Short problem –
Rewrite the listing below, putting "central point" wherever "midpoint" appears and changing nothing else.

— Start of Exercise materials —

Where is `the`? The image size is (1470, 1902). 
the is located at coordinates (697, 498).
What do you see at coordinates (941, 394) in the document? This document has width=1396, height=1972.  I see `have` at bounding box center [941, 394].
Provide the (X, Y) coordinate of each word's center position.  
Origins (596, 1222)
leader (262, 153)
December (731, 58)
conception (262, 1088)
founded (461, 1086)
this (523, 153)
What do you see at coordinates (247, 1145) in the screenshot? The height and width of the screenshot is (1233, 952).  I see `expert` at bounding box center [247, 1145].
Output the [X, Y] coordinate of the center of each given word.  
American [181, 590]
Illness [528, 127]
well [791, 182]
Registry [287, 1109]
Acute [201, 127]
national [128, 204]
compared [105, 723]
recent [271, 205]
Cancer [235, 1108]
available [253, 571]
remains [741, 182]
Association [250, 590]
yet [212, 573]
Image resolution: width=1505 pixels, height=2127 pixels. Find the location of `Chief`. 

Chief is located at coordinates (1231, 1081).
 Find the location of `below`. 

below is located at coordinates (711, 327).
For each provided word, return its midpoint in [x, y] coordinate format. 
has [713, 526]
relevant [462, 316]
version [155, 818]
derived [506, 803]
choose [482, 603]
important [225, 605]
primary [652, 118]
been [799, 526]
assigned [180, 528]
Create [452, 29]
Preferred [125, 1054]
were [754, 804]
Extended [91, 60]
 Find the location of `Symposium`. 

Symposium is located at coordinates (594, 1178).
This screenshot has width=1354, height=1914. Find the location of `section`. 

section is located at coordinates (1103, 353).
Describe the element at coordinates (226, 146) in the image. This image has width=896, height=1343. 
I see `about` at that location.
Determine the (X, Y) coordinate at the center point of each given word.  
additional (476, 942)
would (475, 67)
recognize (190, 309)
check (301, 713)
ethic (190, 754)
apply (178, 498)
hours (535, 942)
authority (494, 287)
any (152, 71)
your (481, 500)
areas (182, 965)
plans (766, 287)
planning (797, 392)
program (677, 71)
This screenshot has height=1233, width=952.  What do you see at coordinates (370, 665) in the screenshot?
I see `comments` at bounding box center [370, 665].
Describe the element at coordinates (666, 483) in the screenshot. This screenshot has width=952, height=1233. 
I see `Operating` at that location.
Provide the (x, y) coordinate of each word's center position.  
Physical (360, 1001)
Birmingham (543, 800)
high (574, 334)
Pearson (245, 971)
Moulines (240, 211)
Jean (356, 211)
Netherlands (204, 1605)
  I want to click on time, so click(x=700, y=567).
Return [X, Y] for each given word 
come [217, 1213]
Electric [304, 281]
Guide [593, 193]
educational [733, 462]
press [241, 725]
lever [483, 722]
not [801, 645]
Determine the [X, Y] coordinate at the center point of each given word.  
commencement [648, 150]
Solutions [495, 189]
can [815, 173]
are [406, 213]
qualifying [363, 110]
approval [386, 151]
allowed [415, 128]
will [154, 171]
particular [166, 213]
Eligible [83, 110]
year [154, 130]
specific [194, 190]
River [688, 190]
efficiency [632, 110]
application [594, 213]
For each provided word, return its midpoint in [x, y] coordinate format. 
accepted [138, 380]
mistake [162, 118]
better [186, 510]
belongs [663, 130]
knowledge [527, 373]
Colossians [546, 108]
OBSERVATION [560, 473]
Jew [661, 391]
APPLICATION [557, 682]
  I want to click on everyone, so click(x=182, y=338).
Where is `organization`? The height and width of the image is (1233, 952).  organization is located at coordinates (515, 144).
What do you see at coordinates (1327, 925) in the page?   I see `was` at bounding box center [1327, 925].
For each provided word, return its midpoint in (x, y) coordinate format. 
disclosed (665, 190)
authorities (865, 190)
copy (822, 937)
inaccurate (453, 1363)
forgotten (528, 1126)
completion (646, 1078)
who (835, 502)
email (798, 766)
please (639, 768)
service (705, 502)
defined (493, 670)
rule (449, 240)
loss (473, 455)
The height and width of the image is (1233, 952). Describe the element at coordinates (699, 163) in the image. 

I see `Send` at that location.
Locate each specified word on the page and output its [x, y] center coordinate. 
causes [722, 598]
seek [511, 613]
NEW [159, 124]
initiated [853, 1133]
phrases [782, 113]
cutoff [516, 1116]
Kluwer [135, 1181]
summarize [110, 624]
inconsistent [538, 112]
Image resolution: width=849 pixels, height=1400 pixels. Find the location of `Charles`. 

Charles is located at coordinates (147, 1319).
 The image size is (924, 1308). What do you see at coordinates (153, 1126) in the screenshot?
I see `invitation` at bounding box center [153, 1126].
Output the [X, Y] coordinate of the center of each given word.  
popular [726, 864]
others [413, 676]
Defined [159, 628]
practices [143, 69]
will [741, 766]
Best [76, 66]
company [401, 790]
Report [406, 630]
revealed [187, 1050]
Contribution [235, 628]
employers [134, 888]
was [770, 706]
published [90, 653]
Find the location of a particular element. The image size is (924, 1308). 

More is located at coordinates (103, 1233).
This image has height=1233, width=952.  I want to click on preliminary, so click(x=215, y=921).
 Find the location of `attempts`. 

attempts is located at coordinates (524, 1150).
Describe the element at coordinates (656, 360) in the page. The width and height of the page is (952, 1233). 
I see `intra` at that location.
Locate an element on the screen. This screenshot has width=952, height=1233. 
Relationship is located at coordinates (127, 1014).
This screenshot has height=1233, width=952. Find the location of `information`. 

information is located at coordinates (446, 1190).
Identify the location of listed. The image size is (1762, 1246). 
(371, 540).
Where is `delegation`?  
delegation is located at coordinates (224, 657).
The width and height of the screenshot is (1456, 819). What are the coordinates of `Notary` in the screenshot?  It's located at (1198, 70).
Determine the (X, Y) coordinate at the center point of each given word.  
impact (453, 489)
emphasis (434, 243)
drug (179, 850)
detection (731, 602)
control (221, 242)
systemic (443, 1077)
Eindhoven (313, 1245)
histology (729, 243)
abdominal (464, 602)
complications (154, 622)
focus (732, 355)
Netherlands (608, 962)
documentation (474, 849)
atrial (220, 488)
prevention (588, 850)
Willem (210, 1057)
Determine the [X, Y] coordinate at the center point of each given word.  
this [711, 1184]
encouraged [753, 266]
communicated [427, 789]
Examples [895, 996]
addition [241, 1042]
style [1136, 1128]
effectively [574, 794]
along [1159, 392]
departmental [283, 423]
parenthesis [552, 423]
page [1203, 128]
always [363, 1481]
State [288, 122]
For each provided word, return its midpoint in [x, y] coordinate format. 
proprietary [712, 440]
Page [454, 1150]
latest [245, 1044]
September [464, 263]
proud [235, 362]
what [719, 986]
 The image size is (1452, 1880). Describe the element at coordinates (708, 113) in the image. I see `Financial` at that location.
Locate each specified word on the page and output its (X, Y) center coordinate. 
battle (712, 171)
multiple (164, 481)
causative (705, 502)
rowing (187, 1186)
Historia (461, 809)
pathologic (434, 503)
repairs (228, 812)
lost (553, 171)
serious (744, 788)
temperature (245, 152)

— End of Exercise materials —

Output for this exercise –
Where is `the`? The image size is (1470, 1902). 
the is located at coordinates (697, 498).
What do you see at coordinates (941, 394) in the document? This document has width=1396, height=1972.  I see `have` at bounding box center [941, 394].
Provide the (X, Y) coordinate of each word's center position.  
Origins (596, 1222)
leader (262, 153)
December (731, 58)
conception (262, 1088)
founded (461, 1086)
this (523, 153)
What do you see at coordinates (247, 1145) in the screenshot? The height and width of the screenshot is (1233, 952).  I see `expert` at bounding box center [247, 1145].
Output the [X, Y] coordinate of the center of each given word.  
American [181, 590]
Illness [528, 127]
well [791, 182]
Registry [287, 1109]
Acute [201, 127]
national [128, 204]
compared [105, 723]
recent [271, 205]
Cancer [235, 1108]
available [253, 571]
remains [741, 182]
Association [250, 590]
yet [212, 573]
Image resolution: width=1505 pixels, height=2127 pixels. Find the location of `Chief`. 

Chief is located at coordinates (1231, 1081).
 Find the location of `below`. 

below is located at coordinates (711, 327).
For each provided word, return its central point in [x, y] coordinate format. 
has [713, 526]
relevant [462, 316]
version [155, 818]
derived [506, 803]
choose [482, 603]
important [225, 605]
primary [652, 118]
been [799, 526]
assigned [180, 528]
Create [452, 29]
Preferred [125, 1054]
were [754, 804]
Extended [91, 60]
 Find the location of `Symposium`. 

Symposium is located at coordinates (594, 1178).
This screenshot has width=1354, height=1914. Find the location of `section`. 

section is located at coordinates (1103, 353).
Describe the element at coordinates (226, 146) in the image. This image has width=896, height=1343. 
I see `about` at that location.
Determine the (X, Y) coordinate at the center point of each given word.  
additional (476, 942)
would (475, 67)
recognize (190, 309)
check (301, 713)
ethic (190, 754)
apply (178, 498)
hours (535, 942)
authority (494, 287)
any (152, 71)
your (481, 500)
areas (182, 965)
plans (766, 287)
planning (797, 392)
program (677, 71)
This screenshot has height=1233, width=952.  What do you see at coordinates (370, 665) in the screenshot?
I see `comments` at bounding box center [370, 665].
Describe the element at coordinates (666, 483) in the screenshot. This screenshot has width=952, height=1233. 
I see `Operating` at that location.
Provide the (x, y) coordinate of each word's center position.  
Physical (360, 1001)
Birmingham (543, 800)
high (574, 334)
Pearson (245, 971)
Moulines (240, 211)
Jean (356, 211)
Netherlands (204, 1605)
  I want to click on time, so click(x=700, y=567).
Return [X, Y] for each given word 
come [217, 1213]
Electric [304, 281]
Guide [593, 193]
educational [733, 462]
press [241, 725]
lever [483, 722]
not [801, 645]
Determine the [X, Y] coordinate at the center point of each given word.  
commencement [648, 150]
Solutions [495, 189]
can [815, 173]
are [406, 213]
qualifying [363, 110]
approval [386, 151]
allowed [415, 128]
will [154, 171]
particular [166, 213]
Eligible [83, 110]
year [154, 130]
specific [194, 190]
River [688, 190]
efficiency [632, 110]
application [594, 213]
For each provided word, return its central point in [x, y] coordinate format. 
accepted [138, 380]
mistake [162, 118]
better [186, 510]
belongs [663, 130]
knowledge [527, 373]
Colossians [546, 108]
OBSERVATION [560, 473]
Jew [661, 391]
APPLICATION [557, 682]
  I want to click on everyone, so click(x=182, y=338).
Where is `organization`? The height and width of the image is (1233, 952).  organization is located at coordinates (515, 144).
What do you see at coordinates (1327, 925) in the page?   I see `was` at bounding box center [1327, 925].
For each provided word, return its central point in (x, y) coordinate format. 
disclosed (665, 190)
authorities (865, 190)
copy (822, 937)
inaccurate (453, 1363)
forgotten (528, 1126)
completion (646, 1078)
who (835, 502)
email (798, 766)
please (639, 768)
service (705, 502)
defined (493, 670)
rule (449, 240)
loss (473, 455)
The height and width of the image is (1233, 952). Describe the element at coordinates (699, 163) in the image. 

I see `Send` at that location.
Locate each specified word on the page and output its [x, y] center coordinate. 
causes [722, 598]
seek [511, 613]
NEW [159, 124]
initiated [853, 1133]
phrases [782, 113]
cutoff [516, 1116]
Kluwer [135, 1181]
summarize [110, 624]
inconsistent [538, 112]
Image resolution: width=849 pixels, height=1400 pixels. Find the location of `Charles`. 

Charles is located at coordinates (147, 1319).
 The image size is (924, 1308). What do you see at coordinates (153, 1126) in the screenshot?
I see `invitation` at bounding box center [153, 1126].
Output the [X, Y] coordinate of the center of each given word.  
popular [726, 864]
others [413, 676]
Defined [159, 628]
practices [143, 69]
will [741, 766]
Best [76, 66]
company [401, 790]
Report [406, 630]
revealed [187, 1050]
Contribution [235, 628]
employers [134, 888]
was [770, 706]
published [90, 653]
Find the location of a particular element. The image size is (924, 1308). 

More is located at coordinates (103, 1233).
This image has height=1233, width=952.  I want to click on preliminary, so click(x=215, y=921).
 Find the location of `attempts`. 

attempts is located at coordinates (524, 1150).
Describe the element at coordinates (656, 360) in the page. The width and height of the page is (952, 1233). 
I see `intra` at that location.
Locate an element on the screen. This screenshot has width=952, height=1233. 
Relationship is located at coordinates (127, 1014).
This screenshot has height=1233, width=952. Find the location of `information`. 

information is located at coordinates (446, 1190).
Identify the location of listed. The image size is (1762, 1246). 
(371, 540).
Where is `delegation`?  
delegation is located at coordinates (224, 657).
The width and height of the screenshot is (1456, 819). What are the coordinates of `Notary` in the screenshot?  It's located at (1198, 70).
Determine the (X, Y) coordinate at the center point of each given word.  
impact (453, 489)
emphasis (434, 243)
drug (179, 850)
detection (731, 602)
control (221, 242)
systemic (443, 1077)
Eindhoven (313, 1245)
histology (729, 243)
abdominal (464, 602)
complications (154, 622)
focus (732, 355)
Netherlands (608, 962)
documentation (474, 849)
atrial (220, 488)
prevention (588, 850)
Willem (210, 1057)
Determine the [X, Y] coordinate at the center point of each given word.  
this [711, 1184]
encouraged [753, 266]
communicated [427, 789]
Examples [895, 996]
addition [241, 1042]
style [1136, 1128]
effectively [574, 794]
along [1159, 392]
departmental [283, 423]
parenthesis [552, 423]
page [1203, 128]
always [363, 1481]
State [288, 122]
For each provided word, return its central point in [x, y] coordinate format. 
proprietary [712, 440]
Page [454, 1150]
latest [245, 1044]
September [464, 263]
proud [235, 362]
what [719, 986]
 The image size is (1452, 1880). Describe the element at coordinates (708, 113) in the image. I see `Financial` at that location.
Locate each specified word on the page and output its (X, Y) center coordinate. 
battle (712, 171)
multiple (164, 481)
causative (705, 502)
rowing (187, 1186)
Historia (461, 809)
pathologic (434, 503)
repairs (228, 812)
lost (553, 171)
serious (744, 788)
temperature (245, 152)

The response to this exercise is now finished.